YES, you can attach a dumb switch to any of the ports.
You have set it up such that ether2 will tag all data coming from the switch with vlan100 and then UNTAG all the traffic coming out of the router back to the switch.
Therefore it works just fine. All devices on ether2 behind the switch will get dhcp on vlan100.
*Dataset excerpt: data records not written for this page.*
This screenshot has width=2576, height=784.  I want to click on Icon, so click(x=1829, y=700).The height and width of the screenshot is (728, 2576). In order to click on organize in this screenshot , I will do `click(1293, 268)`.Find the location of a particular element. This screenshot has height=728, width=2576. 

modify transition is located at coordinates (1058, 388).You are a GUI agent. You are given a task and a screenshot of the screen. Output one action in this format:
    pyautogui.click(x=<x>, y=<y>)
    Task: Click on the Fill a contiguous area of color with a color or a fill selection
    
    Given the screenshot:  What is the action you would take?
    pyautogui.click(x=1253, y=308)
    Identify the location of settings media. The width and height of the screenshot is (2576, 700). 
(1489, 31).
Rinse and repeat for each port 3-150, 4-200, 5-250

Just a note that since you are running v6.49.x and not v7.2+ the vlan-filtering bridge is all software based. So you will see a performance degradation compared to using ether2 - ether5 directly. But since you have only one port per vlan, you probably won't be able to measure the difference because all inter-vlan traffic will have to pass through the CPU anyway to be routed. If you had two ports that were members of the same vlan, and traffic was being "bridged" at layer 2, that is where you would notice the difference.